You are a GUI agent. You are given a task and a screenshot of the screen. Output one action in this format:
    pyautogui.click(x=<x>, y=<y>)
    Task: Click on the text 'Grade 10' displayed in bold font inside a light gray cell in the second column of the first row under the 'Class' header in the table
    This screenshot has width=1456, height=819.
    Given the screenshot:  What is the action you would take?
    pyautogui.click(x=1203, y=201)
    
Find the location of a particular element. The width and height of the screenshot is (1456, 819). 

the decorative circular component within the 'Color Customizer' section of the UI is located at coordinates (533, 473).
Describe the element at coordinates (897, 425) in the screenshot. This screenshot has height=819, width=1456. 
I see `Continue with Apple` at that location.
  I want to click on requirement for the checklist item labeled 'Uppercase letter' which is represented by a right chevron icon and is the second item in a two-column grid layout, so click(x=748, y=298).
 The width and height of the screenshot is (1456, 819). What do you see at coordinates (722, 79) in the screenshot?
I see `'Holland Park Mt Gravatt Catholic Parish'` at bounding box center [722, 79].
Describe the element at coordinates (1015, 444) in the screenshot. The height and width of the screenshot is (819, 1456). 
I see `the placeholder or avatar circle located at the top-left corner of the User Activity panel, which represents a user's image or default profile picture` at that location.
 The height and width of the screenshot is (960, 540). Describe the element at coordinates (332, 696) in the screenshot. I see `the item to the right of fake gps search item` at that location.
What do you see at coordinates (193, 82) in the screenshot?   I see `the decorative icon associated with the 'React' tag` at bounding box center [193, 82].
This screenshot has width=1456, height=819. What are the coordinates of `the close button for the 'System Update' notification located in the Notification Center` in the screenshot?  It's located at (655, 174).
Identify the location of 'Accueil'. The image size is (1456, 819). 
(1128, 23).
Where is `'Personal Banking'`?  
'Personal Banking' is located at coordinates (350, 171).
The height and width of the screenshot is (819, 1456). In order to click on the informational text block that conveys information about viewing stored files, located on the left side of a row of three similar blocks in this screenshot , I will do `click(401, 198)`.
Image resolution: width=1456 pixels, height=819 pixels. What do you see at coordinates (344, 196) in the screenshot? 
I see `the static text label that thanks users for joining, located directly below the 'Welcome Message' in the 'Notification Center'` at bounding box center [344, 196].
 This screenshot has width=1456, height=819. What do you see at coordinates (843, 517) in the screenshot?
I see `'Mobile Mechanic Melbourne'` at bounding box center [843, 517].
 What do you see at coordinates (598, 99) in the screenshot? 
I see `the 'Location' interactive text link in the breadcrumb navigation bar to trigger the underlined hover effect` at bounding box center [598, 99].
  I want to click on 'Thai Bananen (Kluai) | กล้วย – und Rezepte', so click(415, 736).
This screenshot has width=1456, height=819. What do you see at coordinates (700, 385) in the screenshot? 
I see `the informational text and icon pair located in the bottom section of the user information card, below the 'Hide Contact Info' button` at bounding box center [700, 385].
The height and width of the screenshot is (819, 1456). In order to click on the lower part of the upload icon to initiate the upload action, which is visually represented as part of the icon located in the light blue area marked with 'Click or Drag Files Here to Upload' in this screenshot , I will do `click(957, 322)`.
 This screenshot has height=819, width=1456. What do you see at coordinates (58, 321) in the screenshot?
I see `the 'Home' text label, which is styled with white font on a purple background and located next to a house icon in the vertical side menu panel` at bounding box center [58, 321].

= = = =

→ To do: Rewrite the records above as a JSON list of strings, with one string for each line and blank lines omitted.

→ Solution for this task:
[
  "You are a GUI agent. You are given a task and a screenshot of the screen. Output one action in this format:",
  "    pyautogui.click(x=<x>, y=<y>)",
  "    Task: Click on the text 'Grade 10' displayed in bold font inside a light gray cell in the second column of the first row under the 'Class' header in the table",
  "    This screenshot has width=1456, height=819.",
  "    Given the screenshot:  What is the action you would take?",
  "    pyautogui.click(x=1203, y=201)",
  "Find the location of a particular element. The width and height of the screenshot is (1456, 819). ",
  "the decorative circular component within the 'Color Customizer' section of the UI is located at coordinates (533, 473).",
  "Describe the element at coordinates (897, 425) in the screenshot. This screenshot has height=819, width=1456. ",
  "I see `Continue with Apple` at that location.",
  "  I want to click on requirement for the checklist item labeled 'Uppercase letter' which is represented by a right chevron icon and is the second item in a two-column grid layout, so click(x=748, y=298).",
  " The width and height of the screenshot is (1456, 819). What do you see at coordinates (722, 79) in the screenshot?",
  "I see `'Holland Park Mt Gravatt Catholic Parish'` at bounding box center [722, 79].",
  "Describe the element at coordinates (1015, 444) in the screenshot. The height and width of the screenshot is (819, 1456). ",
  "I see `the placeholder or avatar circle located at the top-left corner of the User Activity panel, which represents a user's image or default profile picture` at that location.",
  " The height and width of the screenshot is (960, 540). Describe the element at coordinates (332, 696) in the screenshot. I see `the item to the right of fake gps search item` at that location.",
  "What do you see at coordinates (193, 82) in the screenshot?   I see `the decorative icon associated with the 'React' tag` at bounding box center [193, 82].",
  "This screenshot has width=1456, height=819. What are the coordinates of `the close button for the 'System Update' notification located in the Notification Center` in the screenshot?  It's located at (655, 174).",
  "Identify the location of 'Accueil'. The image size is (1456, 819). ",
  "(1128, 23).",
  "Where is `'Personal Banking'`?  ",
  "'Personal Banking' is located at coordinates (350, 171).",
  "The height and width of the screenshot is (819, 1456). In order to click on the informational text block that conveys information about viewing stored files, located on the left side of a row of three similar blocks in this screenshot , I will do `click(401, 198)`.",
  "Image resolution: width=1456 pixels, height=819 pixels. What do you see at coordinates (344, 196) in the screenshot? ",
  "I see `the static text label that thanks users for joining, located directly below the 'Welcome Message' in the 'Notification Center'` at bounding box center [344, 196].",
  " This screenshot has width=1456, height=819. What do you see at coordinates (843, 517) in the screenshot?",
  "I see `'Mobile Mechanic Melbourne'` at bounding box center [843, 517].",
  " What do you see at coordinates (598, 99) in the screenshot? ",
  "I see `the 'Location' interactive text link in the breadcrumb navigation bar to trigger the underlined hover effect` at bounding box center [598, 99].",
  "  I want to click on 'Thai Bananen (Kluai) | กล้วย – und Rezepte', so click(415, 736).",
  "This screenshot has width=1456, height=819. What do you see at coordinates (700, 385) in the screenshot? ",
  "I see `the informational text and icon pair located in the bottom section of the user information card, below the 'Hide Contact Info' button` at bounding box center [700, 385].",
  "The height and width of the screenshot is (819, 1456). In order to click on the lower part of the upload icon to initiate the upload action, which is visually represented as part of the icon located in the light blue area marked with 'Click or Drag Files Here to Upload' in this screenshot , I will do `click(957, 322)`.",
  " This screenshot has height=819, width=1456. What do you see at coordinates (58, 321) in the screenshot?",
  "I see `the 'Home' text label, which is styled with white font on a purple background and located next to a house icon in the vertical side menu panel` at bounding box center [58, 321]."
]